Quote: "This really doesn't warrant a reply, but really? You think we should leave the survival of our race to ignorance and unfounded faith?"
As my current employment is in the realm of marine mammal conservation, I personally don't believe that my view is ignorance, no.
You see, the largest supposed contributor to strandings is noise. Yet while this is theorised, there is as much data against this theory as there is for it. Ocean noise probably does cause strandings or other strange behaviour, but it may also be overfishing causing them to forage for food in more dangerous areas.
The sad thing is that so little money is spent on actually finding this stuff as opposed to engineering an iPhone with an extra inch of screen, that it's quite tragic.
Quote: "Yeah sure, just like nature solved the Chernobyl incident:"
Even though the area is now thriving with returning life in the wake of the incident, cited by several people as an example of a post-apocalyptic setting. sure, the trees grew with their roots in the air for a few years, while others had no back, but now they are growing healthily.
Quote: "We have already wiped out many species.. Dodo, Woolly Mammoth, Neanderthal Man."
Oh come on. At least pick ones we genuinely are killing, like Rhinos, Elephants and Yangtze Dolphins.
The woolly mammoth absolutely did not die out due to the world warming back up again, and the Dodo was killed by rats, admittedly carried by our ships. Neanderthal man was probably partially killed off by us, but also didn't adapt to the world due to several theorised reasons. There's also that cannibalism thing that a few scientists have drawn conclusions from their remains for that.
Besides, humans are generally terrible at getting along. We're born to kill other stuff, that's pretty much what got us where we are today. Technology is a force for evolution unlike anything else in nature's arsenal. We can adapt in years or decades what would normally take millenia for another animal.

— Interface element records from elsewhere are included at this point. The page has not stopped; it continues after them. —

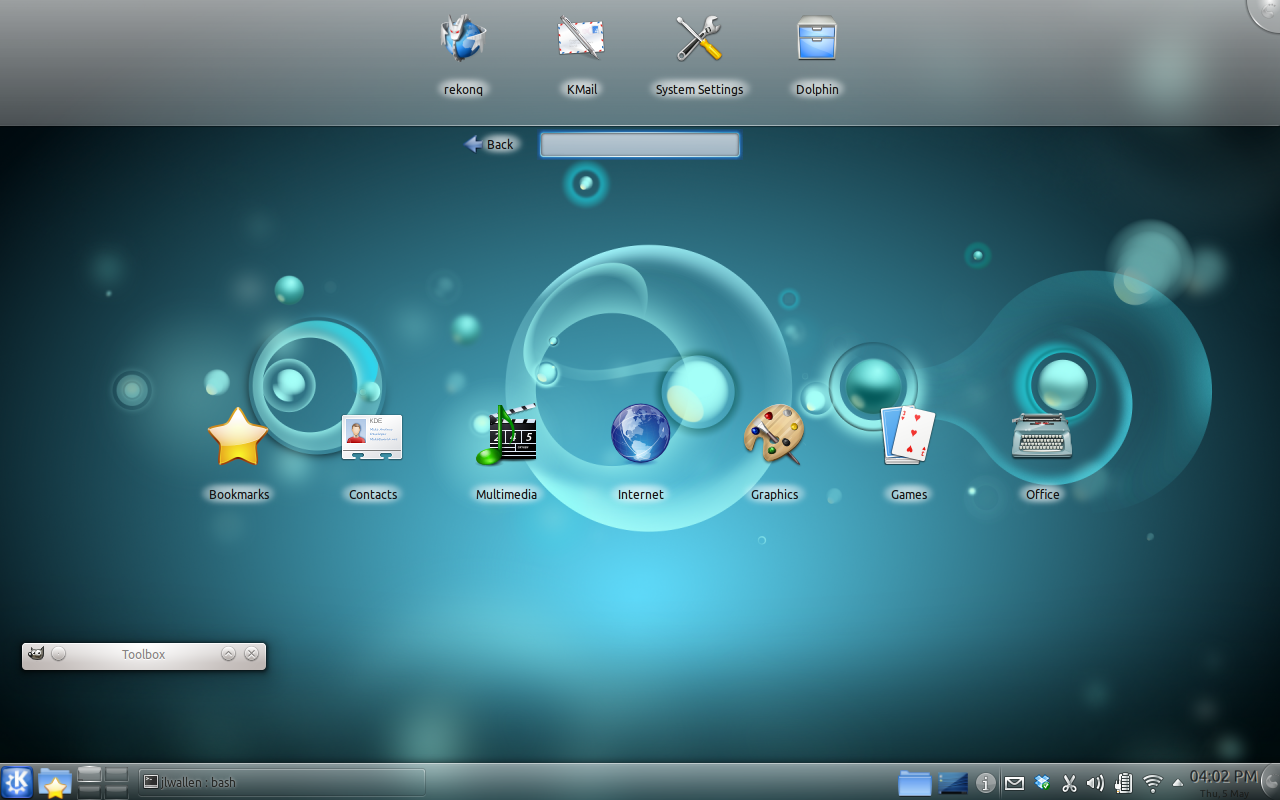1280x800 pixels.
Task: Open the Wi-Fi network tray icon
Action: click(1152, 783)
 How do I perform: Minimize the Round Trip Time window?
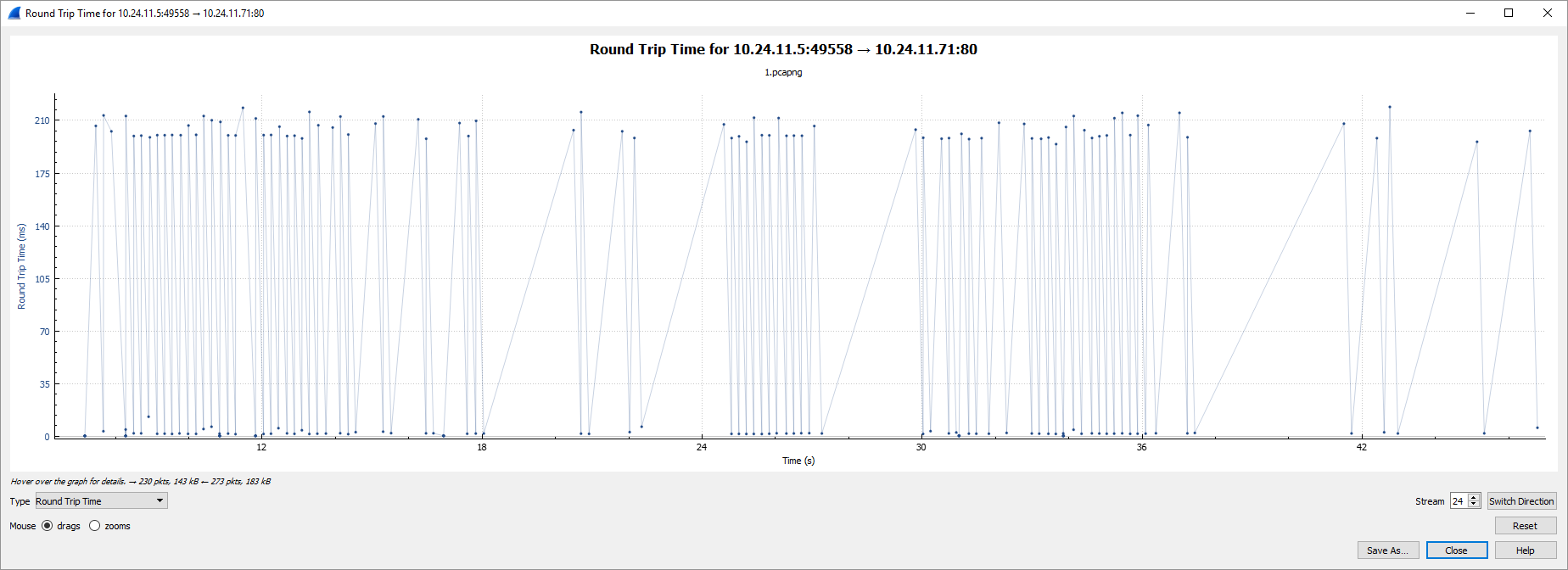pos(1470,13)
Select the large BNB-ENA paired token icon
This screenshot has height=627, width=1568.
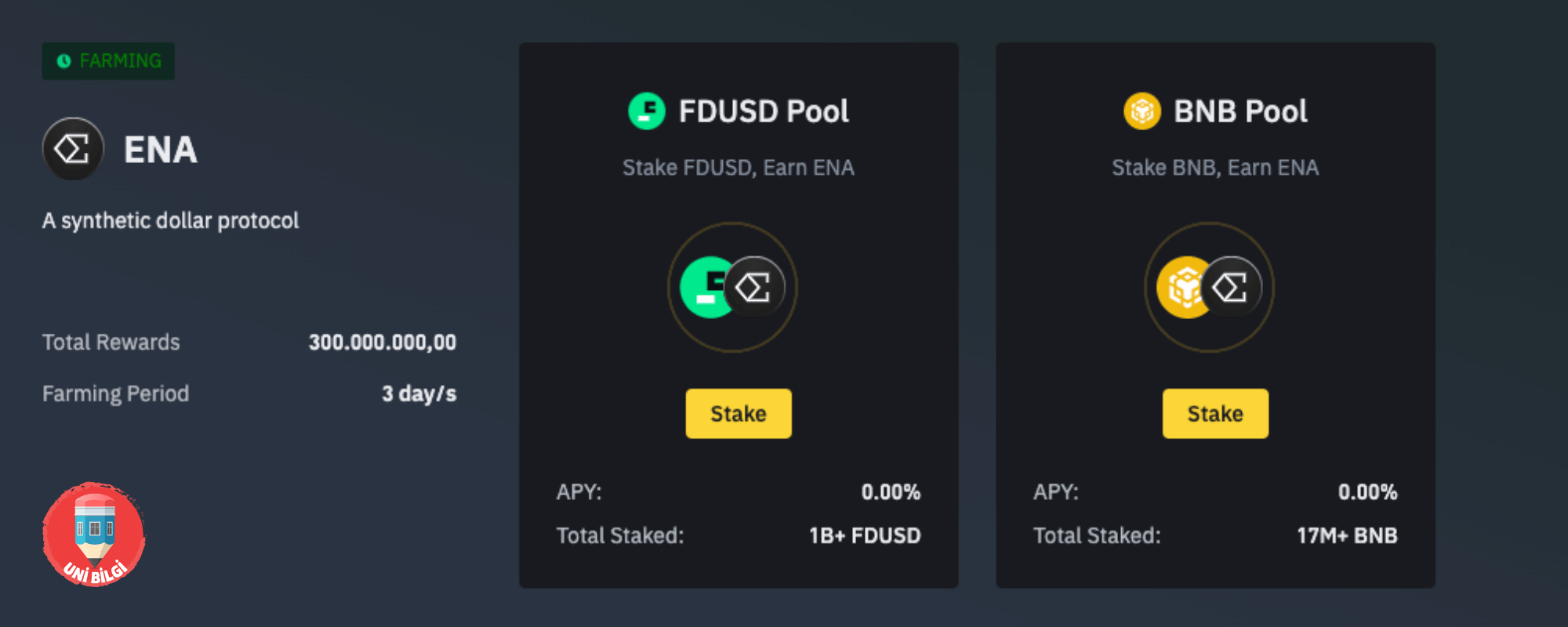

So I personally believe that we'll sort it out in due time. For example, Seismic Guns used to create sonic pulses that map seabeds are hypothesised to be a major cause of cetacean disruption in operations. There is a lot of money in making these guns both quieter and making them have a more focused beam. Not just because of the environmental concerns, but also due to the better resolution and efficiency this would offer.
Besides, a lot of people are still driving Priuses. I don't know what's worse: the damage they do to the environment with them, or the overwhelming smugness they have in believing they're doing far more good than anyone else they know.